In regelmäßigen Abständen aber – und jetzt wieder – ändern Soziale Websites wie Facebook oder Twitter ihre Spielregeln: Facebook feilt unverdrossen an einem Algorithmus, der uns Nutzern immer das zeigen soll, was uns am meisten interessiert. Aus Facebook-Sicht natürlich.
Nun hat man aus deren Sicht natürlich ganz viele Daten, was ich mir ansehe, wem ich folge, wo ich drauf klicke. Andererseits hat Facebook natürlich auch ganz konkrete eigene Vorstellungen davon, was ich mir ansehen sollte.
Die Folge ist, dass ich an jedem Tag, an dem ich Facebook aufrufe, die Einstellungen ändern muss – für mein Profil und Seiten: Statt der sogenannten Hauptmeldungen oder dem, was Facebook dafür hält, muss ich händisch einstellen, dass ich die neuesten Nachrichten sehen will. Und auch dann bin ich mir nicht sicher, ob ich pünktlich alle neuen Inhalte derjenigen Facebook-Seiten und -Profile sehe, für die ich mich interessiere.
Jetzt feilt Facebook wieder an seinem Algorithmus, und wieder geht ein Aufschrei durch die Gemeinde: Die einen ahnen schon, dass das ihnen Gezeigte künftig eher noch mehr mit den kommerziellen Interessen Facebooks zusammenhängt, als mit ihren eigenen. Und schließlich zittern auch diejenigen, die alle ihre Inhalte auf die Karte Facebook gesetzt haben, um „ihr” Publikum zu erreichen: Wird die mühsam aufgebaute Anhängerschaft künftig überhaupt noch so erreicht, wie man sich das wünscht?
Jetzt ist Facebook nicht mehr alleine mit diesem Vorgehen: Auch bei Twitter will man dem Markt entgegenkommen. Zuerst war nur die Rede von der Aufhebung der 140-Zeichen-Beschränkung. Was in meinen Augen damit gleichkommt, einen ganz anderen Dienst zu schaffen. Aber gut. Nun soll auch bei Twitter ein Algorithmus die strikte Chronologie der Neuigkeiten von verbandelten Twitter-Accounts ablösen. Das heißt: Ein weiteres Mal entscheidet jemand anhand der eigenen Interessen darüber, was wir zu sehen bekommen.
Wer für die Sozialen Medien lebt, ist vielleicht erschüttert über diese Entwicklung, zu recht. Wer aber schon immer Facebook, Twitter & Co. lediglich als Zweit-Wohnung für seinen Inhalte, Artikel, Fotos betrachtet hat, der setzt auch künftig auf die eigenen vier Wände. Nach dem Motto „My home is my castle” kann man hier weiterhin walten und gestalten, wie man will. Natürlich gelten auch hier die Regeln, nach denen man anderswo publiziert: Gefällige Aufmachung, knappe und prägnante Inhalte, Leserbindung und was immer man sich auch in den vergangenen Jahren zum Aufbau einer Anhängerschaft angelesen hat. Aber letztlich stellt man seine eigenen Regeln auf, passt sie an oder verwirft sie auch wieder.

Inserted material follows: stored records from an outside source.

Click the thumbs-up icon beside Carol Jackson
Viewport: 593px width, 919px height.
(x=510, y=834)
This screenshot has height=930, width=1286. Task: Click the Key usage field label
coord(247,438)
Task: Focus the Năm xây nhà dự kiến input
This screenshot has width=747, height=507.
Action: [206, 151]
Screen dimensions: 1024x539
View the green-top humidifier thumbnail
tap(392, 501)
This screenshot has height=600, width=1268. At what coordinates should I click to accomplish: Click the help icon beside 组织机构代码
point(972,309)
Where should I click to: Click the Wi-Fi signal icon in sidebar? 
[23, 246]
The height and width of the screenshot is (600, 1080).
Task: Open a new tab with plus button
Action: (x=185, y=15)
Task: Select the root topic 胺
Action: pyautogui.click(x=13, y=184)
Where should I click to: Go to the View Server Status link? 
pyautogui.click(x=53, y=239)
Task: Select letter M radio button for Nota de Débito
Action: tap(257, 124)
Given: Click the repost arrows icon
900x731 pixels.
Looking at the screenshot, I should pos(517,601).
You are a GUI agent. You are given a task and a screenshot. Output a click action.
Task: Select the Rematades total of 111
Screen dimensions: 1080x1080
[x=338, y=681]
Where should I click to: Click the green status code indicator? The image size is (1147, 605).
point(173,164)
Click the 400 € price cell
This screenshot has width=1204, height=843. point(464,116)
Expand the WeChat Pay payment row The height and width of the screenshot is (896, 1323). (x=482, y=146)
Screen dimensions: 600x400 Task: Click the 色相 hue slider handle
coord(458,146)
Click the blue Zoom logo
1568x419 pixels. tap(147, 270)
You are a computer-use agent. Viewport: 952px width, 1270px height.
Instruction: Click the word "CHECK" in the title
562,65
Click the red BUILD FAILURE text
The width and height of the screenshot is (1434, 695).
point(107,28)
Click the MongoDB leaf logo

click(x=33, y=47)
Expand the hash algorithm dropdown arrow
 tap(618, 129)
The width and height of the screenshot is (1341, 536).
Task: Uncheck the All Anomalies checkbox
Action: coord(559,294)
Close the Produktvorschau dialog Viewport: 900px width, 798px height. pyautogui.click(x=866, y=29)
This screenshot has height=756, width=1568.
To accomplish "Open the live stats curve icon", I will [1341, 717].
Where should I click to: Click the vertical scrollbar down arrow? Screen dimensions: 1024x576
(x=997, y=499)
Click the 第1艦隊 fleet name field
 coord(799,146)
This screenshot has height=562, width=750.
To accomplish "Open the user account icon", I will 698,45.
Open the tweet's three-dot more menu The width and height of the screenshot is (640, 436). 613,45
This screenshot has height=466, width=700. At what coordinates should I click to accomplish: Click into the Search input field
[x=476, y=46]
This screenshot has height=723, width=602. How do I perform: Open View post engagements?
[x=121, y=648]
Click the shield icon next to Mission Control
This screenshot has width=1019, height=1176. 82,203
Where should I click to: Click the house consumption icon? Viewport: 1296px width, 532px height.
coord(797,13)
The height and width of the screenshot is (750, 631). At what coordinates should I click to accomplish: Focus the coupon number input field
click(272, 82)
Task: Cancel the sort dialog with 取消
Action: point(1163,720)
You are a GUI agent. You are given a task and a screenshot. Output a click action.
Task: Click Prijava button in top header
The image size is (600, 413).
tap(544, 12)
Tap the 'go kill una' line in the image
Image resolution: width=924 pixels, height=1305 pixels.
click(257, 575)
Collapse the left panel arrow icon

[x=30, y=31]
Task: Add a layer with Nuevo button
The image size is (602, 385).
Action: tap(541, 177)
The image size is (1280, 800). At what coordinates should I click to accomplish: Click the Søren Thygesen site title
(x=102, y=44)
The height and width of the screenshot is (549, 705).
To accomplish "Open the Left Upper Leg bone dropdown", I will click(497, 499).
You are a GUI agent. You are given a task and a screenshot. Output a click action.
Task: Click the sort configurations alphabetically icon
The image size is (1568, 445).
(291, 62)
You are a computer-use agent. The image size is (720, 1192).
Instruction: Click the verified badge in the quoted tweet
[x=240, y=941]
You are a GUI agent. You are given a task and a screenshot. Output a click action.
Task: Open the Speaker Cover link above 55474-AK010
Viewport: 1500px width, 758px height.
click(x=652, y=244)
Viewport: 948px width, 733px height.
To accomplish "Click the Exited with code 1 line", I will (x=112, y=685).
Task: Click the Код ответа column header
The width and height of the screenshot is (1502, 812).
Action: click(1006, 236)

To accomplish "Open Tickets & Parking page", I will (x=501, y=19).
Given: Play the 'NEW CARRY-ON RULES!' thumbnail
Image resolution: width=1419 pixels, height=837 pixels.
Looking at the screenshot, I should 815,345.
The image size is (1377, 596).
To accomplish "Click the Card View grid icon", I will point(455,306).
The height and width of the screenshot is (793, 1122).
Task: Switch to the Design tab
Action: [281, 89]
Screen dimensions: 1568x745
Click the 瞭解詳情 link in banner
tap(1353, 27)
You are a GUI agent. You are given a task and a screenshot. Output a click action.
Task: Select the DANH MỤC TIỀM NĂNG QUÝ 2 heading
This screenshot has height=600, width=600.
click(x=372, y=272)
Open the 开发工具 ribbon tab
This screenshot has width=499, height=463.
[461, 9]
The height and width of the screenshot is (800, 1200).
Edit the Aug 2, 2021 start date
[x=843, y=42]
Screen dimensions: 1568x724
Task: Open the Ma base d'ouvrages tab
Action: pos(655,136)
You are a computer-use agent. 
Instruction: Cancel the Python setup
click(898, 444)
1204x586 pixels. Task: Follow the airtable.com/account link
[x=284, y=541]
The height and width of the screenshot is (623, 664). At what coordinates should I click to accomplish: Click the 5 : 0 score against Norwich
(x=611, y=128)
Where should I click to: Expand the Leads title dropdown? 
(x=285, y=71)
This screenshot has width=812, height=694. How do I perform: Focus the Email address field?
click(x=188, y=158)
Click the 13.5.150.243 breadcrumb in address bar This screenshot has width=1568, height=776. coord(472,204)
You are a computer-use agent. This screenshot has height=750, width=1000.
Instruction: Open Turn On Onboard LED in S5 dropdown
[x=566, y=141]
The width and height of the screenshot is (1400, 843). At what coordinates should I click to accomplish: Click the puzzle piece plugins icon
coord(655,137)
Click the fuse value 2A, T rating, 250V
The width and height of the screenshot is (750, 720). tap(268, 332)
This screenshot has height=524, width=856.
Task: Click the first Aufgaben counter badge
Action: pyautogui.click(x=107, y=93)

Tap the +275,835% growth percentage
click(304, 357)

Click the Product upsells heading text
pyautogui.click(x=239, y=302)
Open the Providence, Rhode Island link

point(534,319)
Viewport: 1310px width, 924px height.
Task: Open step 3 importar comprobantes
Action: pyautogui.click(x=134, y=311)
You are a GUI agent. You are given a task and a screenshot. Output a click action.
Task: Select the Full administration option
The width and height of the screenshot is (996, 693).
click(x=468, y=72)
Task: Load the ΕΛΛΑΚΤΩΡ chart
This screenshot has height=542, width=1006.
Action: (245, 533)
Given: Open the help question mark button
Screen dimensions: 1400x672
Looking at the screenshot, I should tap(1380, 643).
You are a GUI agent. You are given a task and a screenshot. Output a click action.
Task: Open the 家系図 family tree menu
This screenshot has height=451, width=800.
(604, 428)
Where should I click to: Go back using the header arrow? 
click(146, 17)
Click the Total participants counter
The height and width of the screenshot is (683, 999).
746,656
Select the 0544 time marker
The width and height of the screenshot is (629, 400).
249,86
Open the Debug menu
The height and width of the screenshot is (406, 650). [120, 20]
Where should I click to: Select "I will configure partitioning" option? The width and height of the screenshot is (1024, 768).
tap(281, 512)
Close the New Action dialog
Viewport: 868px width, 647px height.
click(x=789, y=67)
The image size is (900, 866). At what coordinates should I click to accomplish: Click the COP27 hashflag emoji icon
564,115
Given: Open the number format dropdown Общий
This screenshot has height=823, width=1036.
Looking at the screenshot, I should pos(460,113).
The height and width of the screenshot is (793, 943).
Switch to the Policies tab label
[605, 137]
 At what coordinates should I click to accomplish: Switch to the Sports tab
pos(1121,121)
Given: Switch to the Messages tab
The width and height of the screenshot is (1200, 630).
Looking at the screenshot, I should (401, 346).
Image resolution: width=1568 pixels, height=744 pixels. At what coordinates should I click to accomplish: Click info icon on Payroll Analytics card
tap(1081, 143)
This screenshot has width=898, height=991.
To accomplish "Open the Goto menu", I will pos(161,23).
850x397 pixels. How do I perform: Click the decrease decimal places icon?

Im eigenen Haus, also seiner eigenen Website, legt man selbst fest, was die Besucher sehen, in welcher Reihenfolge sie es sehen und wie lange. Und als ich neulich wieder auf den Rat stieß, Links zu anderen Seiten als Facebook irgendwie zu „verstecken”, weil Facebook logischerweise seine Besucher nicht auf externe Seiten schicken will, hat mich das bestärkt. Darin, dass die Sozialen Medien für mich auch weiterhin eine Spielwiese bleiben werden: Mitmachen, solange man Spass hat, nicht zu viel Zeit und Arbeit dort investieren und beobachten, wie diese Seiten genutzt werden. Die eigenen Inhalte für umme wegzugeben an jemanden, er erklärtermaßen daraus Gewinn ziehen will, ist ja sowieso eine seltsame Sache.
Die eigene Baustelle wird auf unabsehbare Zeit für mich die wichtigere bleiben. Natürlich kann auch Google (mal wieder) einige Änderungen vornehmen und die eigene Website erscheint dann seltener in Suchergebnissen. Und natürlich gibt es immer noch genug Regeln und Regeländerungen, die man auf der eigenen Website befolgen muss. Aber zumindest ich fühle mich hier lange nicht so fremden Interessen ausgeliefert.